**TASK TO CARRY OUT**: Every line that includes the word "Given" needs to be copied from the listing.

**EXERCISE DATA**:

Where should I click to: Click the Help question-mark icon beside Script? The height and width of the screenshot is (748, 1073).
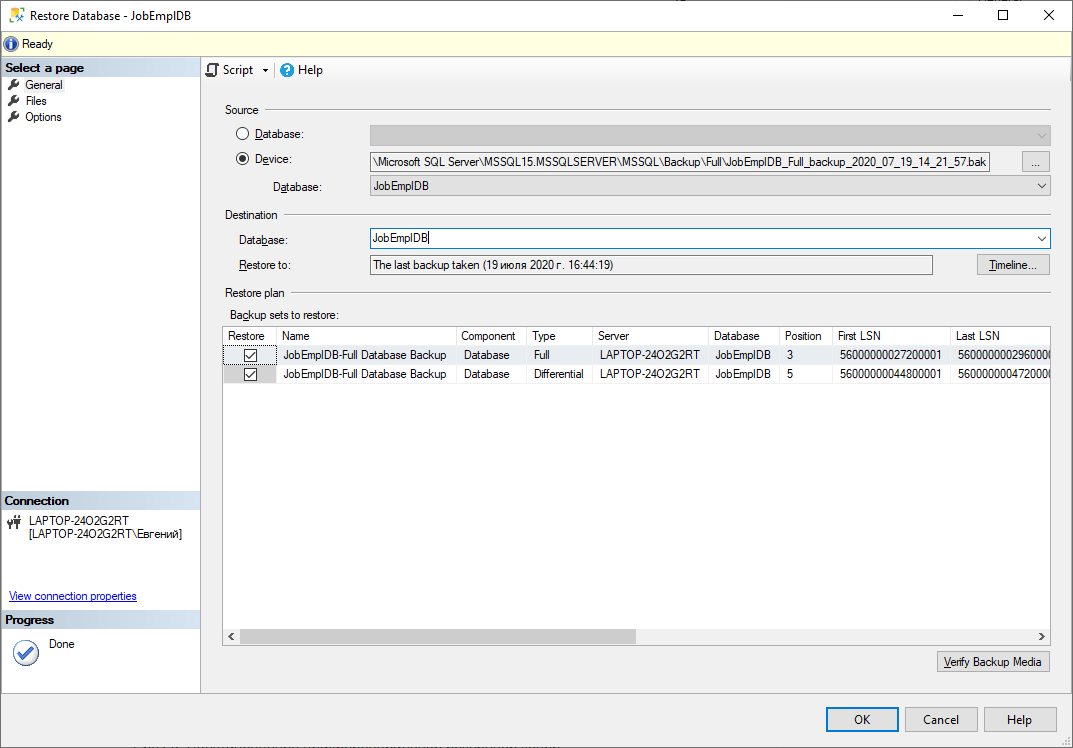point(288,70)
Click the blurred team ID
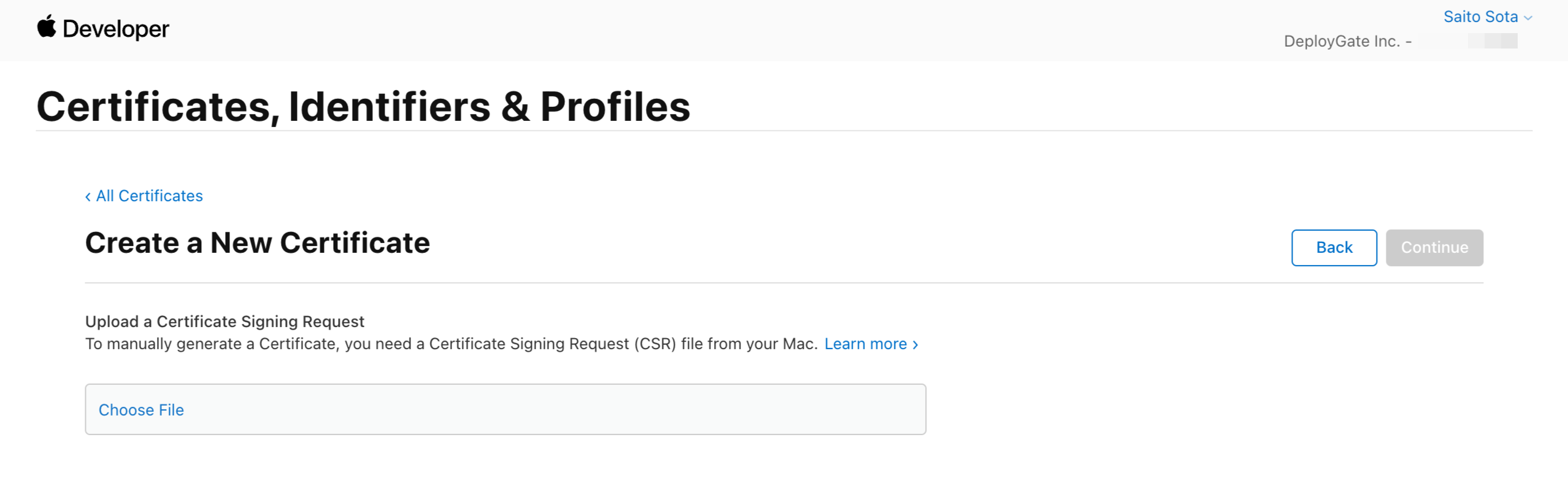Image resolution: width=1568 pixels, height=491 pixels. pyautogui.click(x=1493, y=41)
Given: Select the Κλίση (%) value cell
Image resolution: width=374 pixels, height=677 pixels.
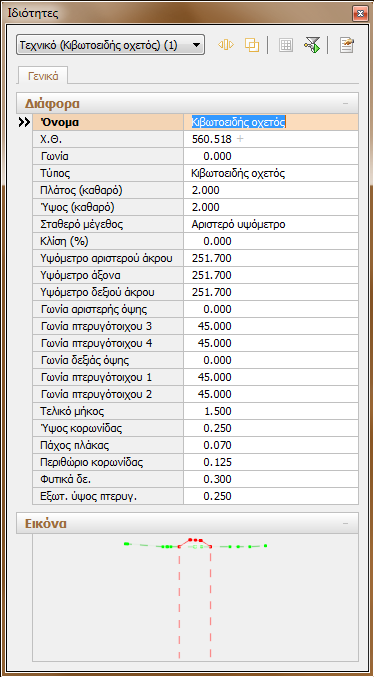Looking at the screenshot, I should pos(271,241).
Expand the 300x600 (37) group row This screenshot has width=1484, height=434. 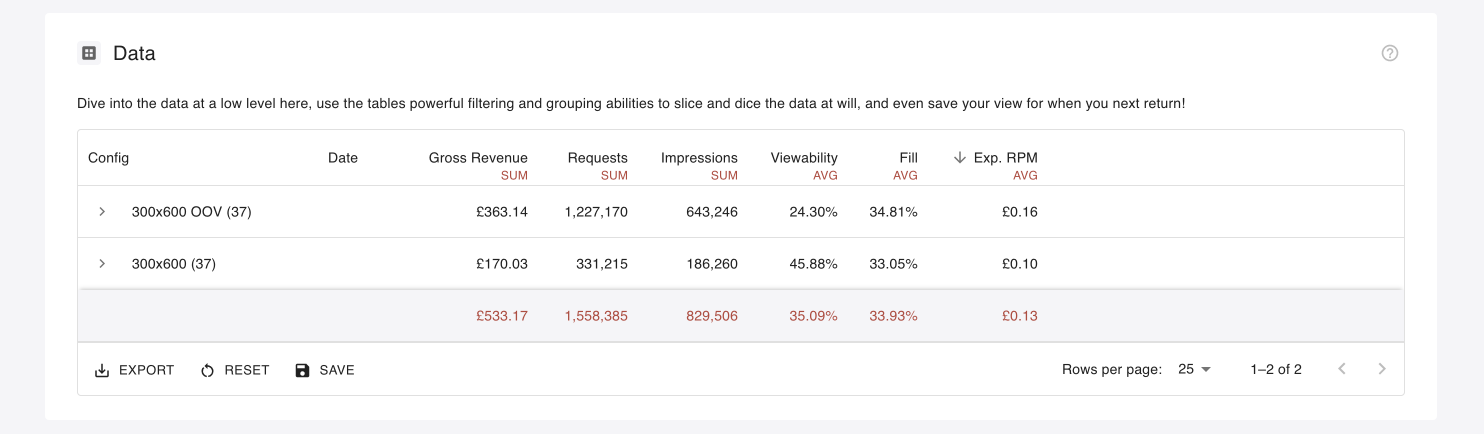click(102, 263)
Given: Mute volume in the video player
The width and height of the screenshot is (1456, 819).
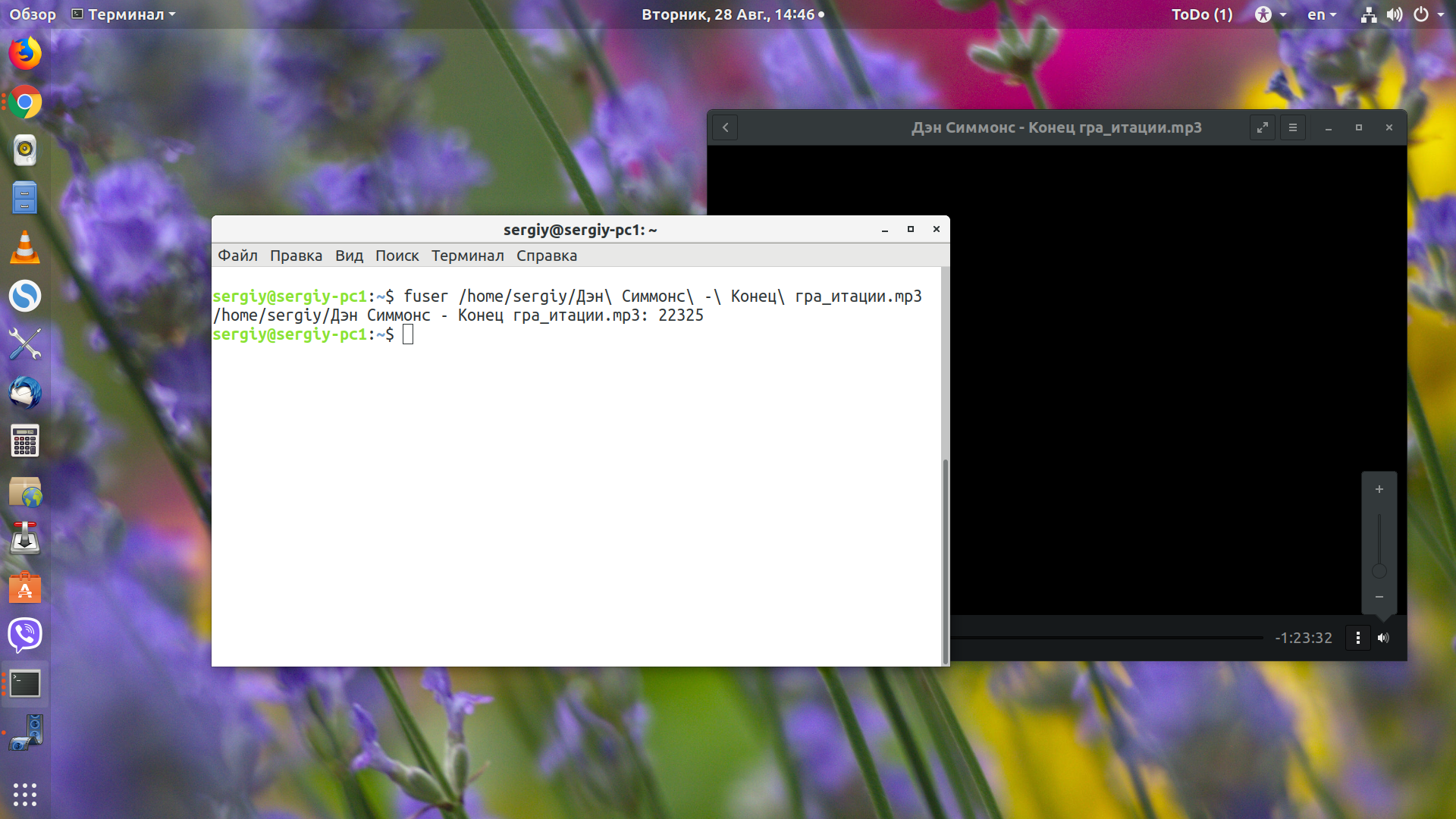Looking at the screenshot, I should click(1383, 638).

...

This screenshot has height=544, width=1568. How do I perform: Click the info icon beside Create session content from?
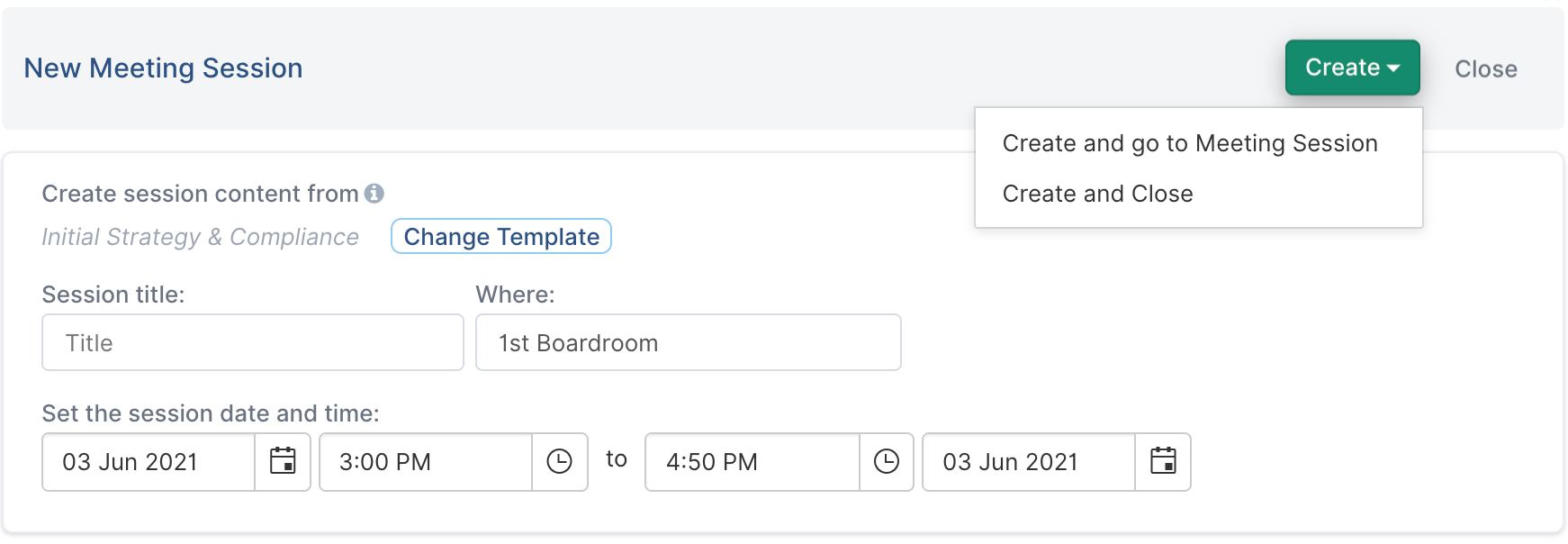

* * *

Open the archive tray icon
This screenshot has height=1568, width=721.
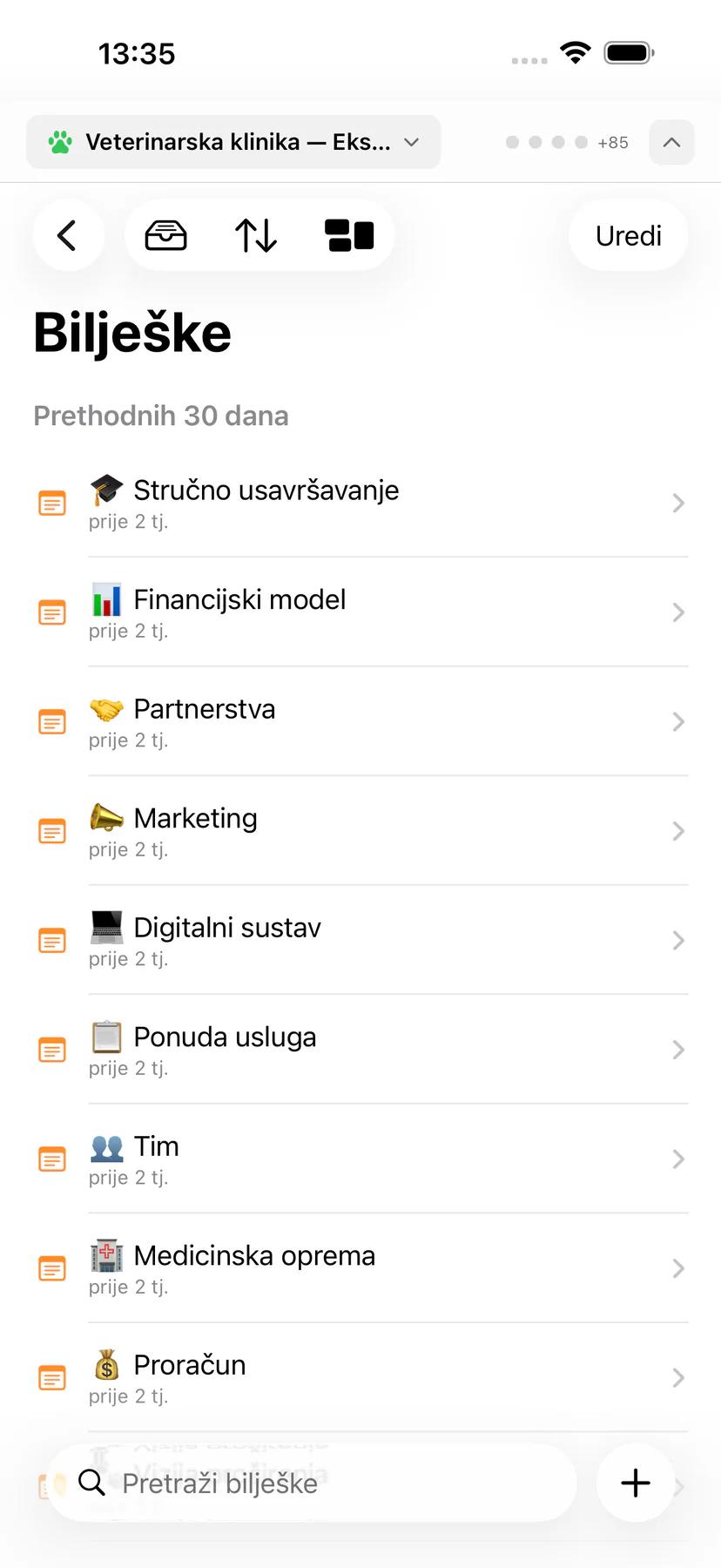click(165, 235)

**RESPONSE**:
Given: Select the Κλίση (%) value cell
Given: Mute volume in the video player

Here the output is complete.